Excluding pictures, retype exactly the lines from the one with "Given: Select the third watch thumbnail" through the end of the records that follow.

Stored records
========================================================================

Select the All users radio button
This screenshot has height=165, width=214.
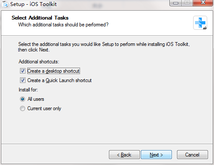tap(23, 99)
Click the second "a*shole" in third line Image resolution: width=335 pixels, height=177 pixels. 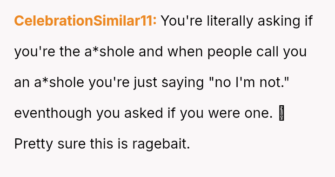click(59, 82)
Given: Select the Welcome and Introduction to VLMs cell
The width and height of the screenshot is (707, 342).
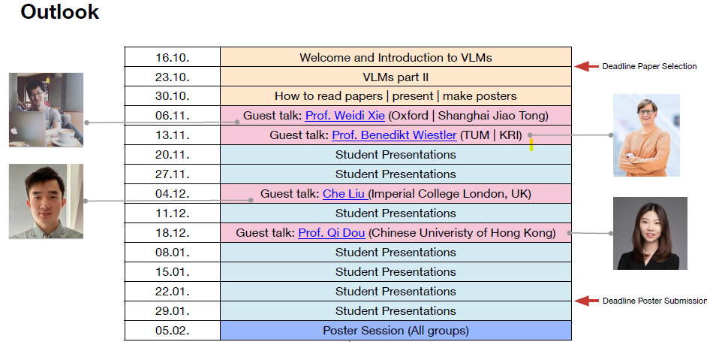Looking at the screenshot, I should (x=396, y=57).
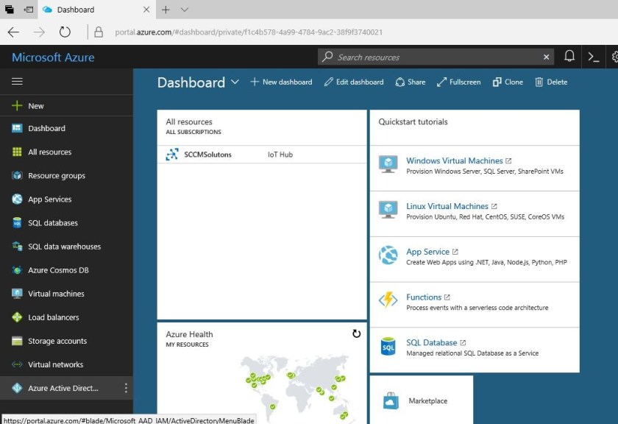618x424 pixels.
Task: Click the Functions lightning bolt icon
Action: pyautogui.click(x=388, y=300)
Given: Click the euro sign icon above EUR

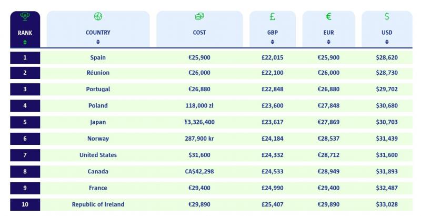Looking at the screenshot, I should click(328, 17).
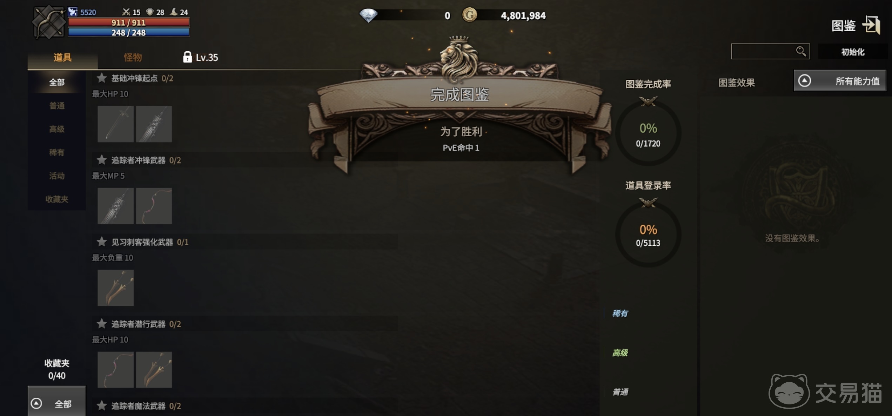Open the 所有能力值 dropdown
The height and width of the screenshot is (416, 892).
coord(840,81)
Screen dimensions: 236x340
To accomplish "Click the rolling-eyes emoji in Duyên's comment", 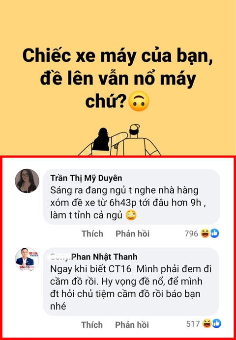I will tap(131, 215).
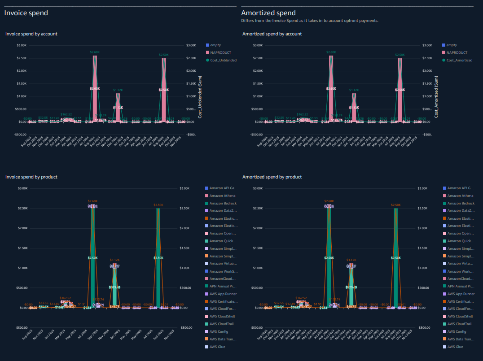Click the Amazon WorkSpaces legend marker
The height and width of the screenshot is (361, 483).
tap(206, 271)
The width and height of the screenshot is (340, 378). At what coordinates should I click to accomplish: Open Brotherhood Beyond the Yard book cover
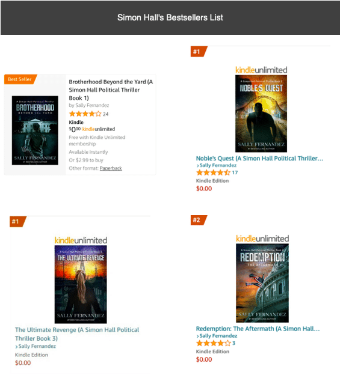(x=35, y=130)
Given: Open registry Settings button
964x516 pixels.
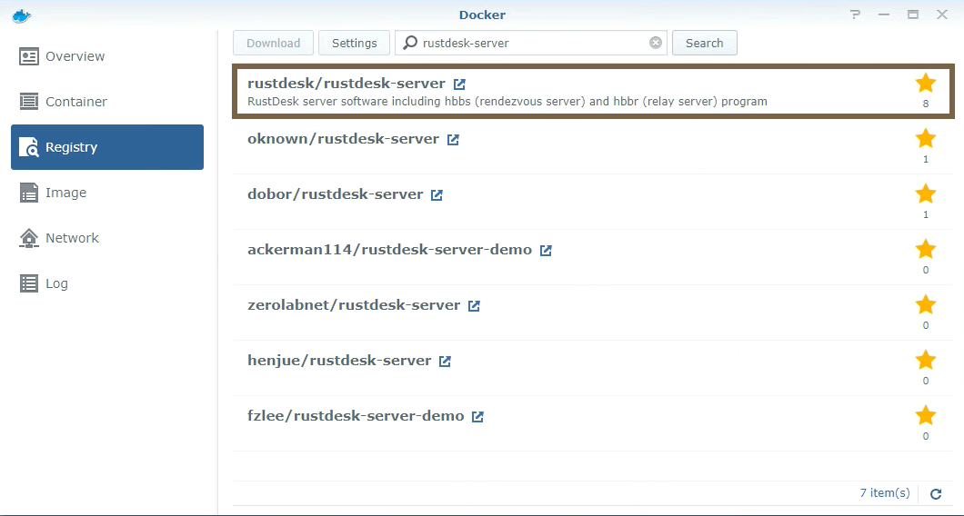Looking at the screenshot, I should 354,43.
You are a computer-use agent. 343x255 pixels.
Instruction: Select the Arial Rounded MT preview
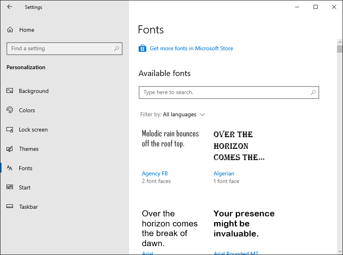pos(244,224)
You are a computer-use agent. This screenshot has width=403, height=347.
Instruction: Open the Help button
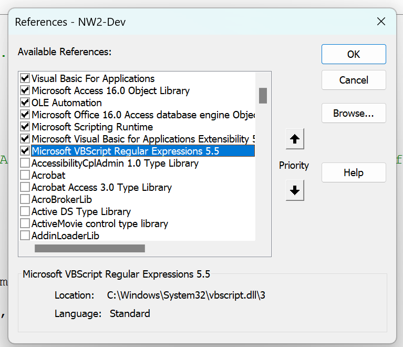coord(354,172)
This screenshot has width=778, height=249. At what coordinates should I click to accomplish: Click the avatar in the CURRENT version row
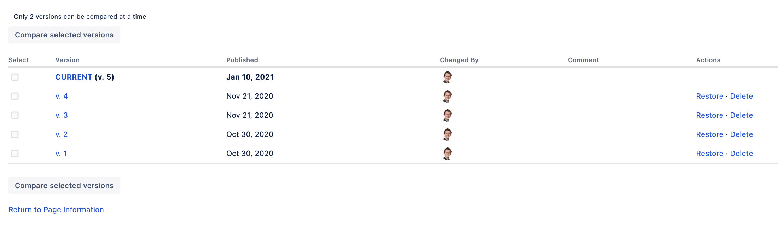pos(448,77)
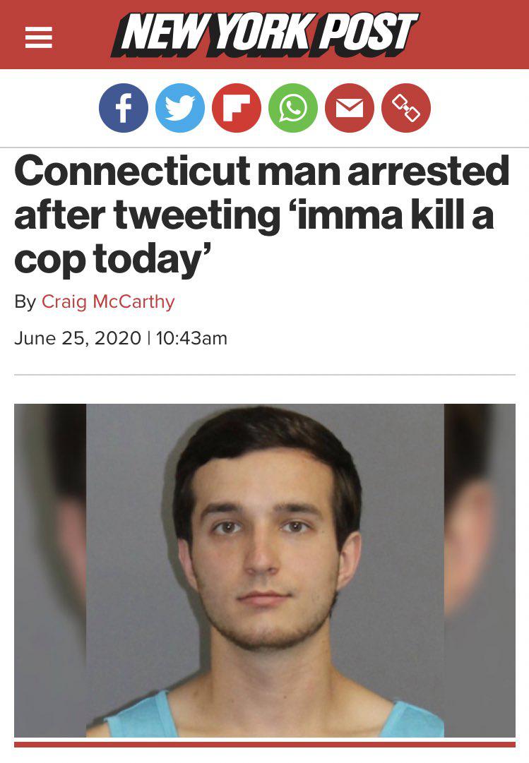Share article on Facebook
This screenshot has height=763, width=529.
(x=124, y=108)
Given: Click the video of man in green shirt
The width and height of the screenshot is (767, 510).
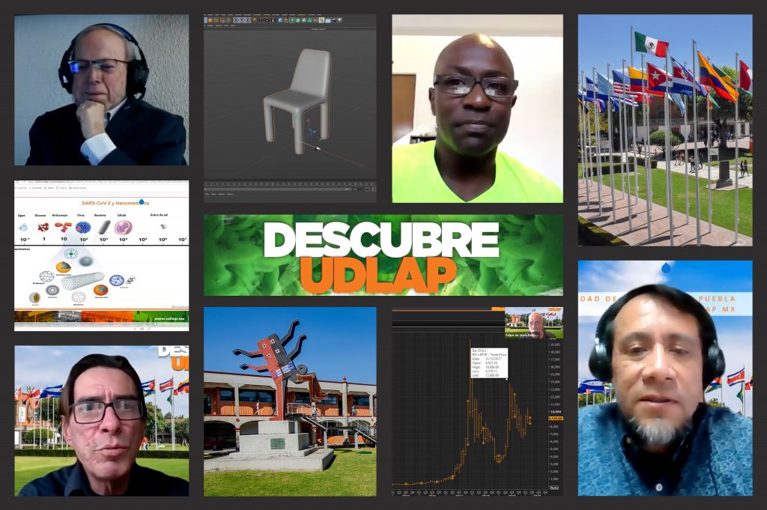Looking at the screenshot, I should tap(477, 109).
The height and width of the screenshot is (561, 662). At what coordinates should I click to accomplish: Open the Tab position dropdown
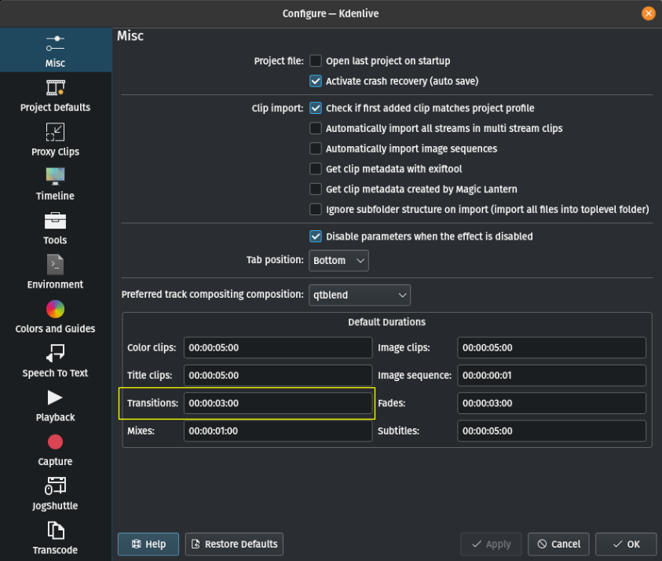pyautogui.click(x=338, y=260)
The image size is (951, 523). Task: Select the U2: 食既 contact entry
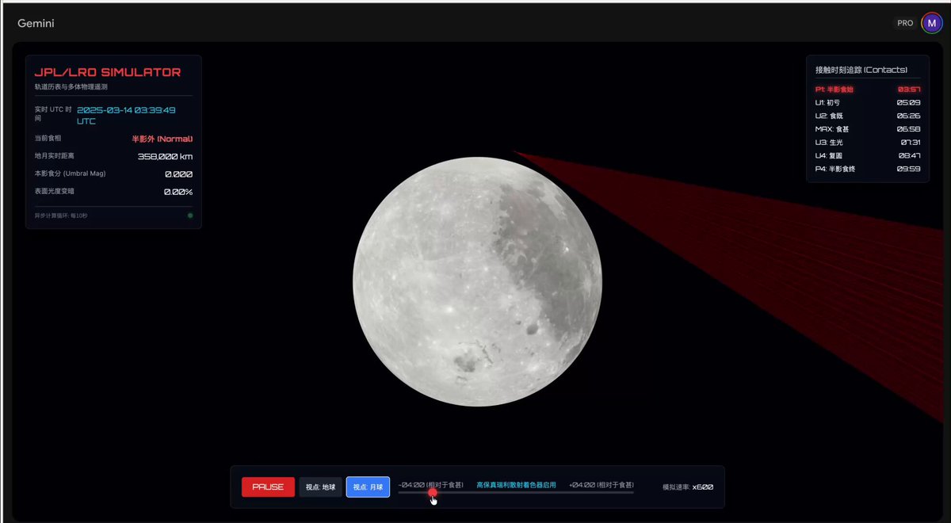point(867,116)
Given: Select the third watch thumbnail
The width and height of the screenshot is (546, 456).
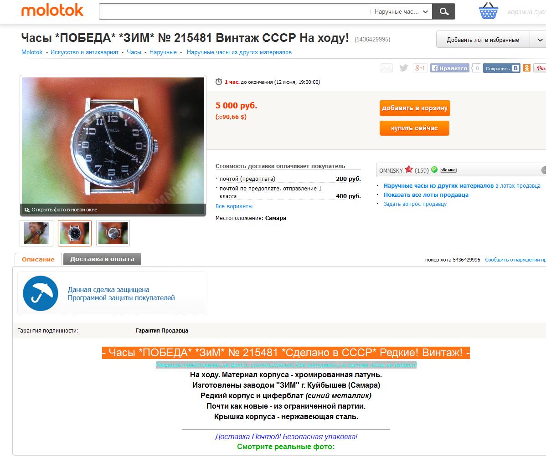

========================================================================

Reply:
Given: Select the third watch thumbnail
The width and height of the screenshot is (546, 456).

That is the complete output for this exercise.